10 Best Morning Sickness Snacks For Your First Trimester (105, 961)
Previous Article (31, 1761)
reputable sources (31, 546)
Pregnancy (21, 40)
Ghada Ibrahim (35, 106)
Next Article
==================================================
▶ _Work required_
Print every entry exactly as written.

▶ _Answer to this problem_
10 Best Morning Sickness Snacks For Your First Trimester (105, 961)
Previous Article (31, 1761)
reputable sources (31, 546)
Pregnancy (21, 40)
Ghada Ibrahim (35, 106)
Next Article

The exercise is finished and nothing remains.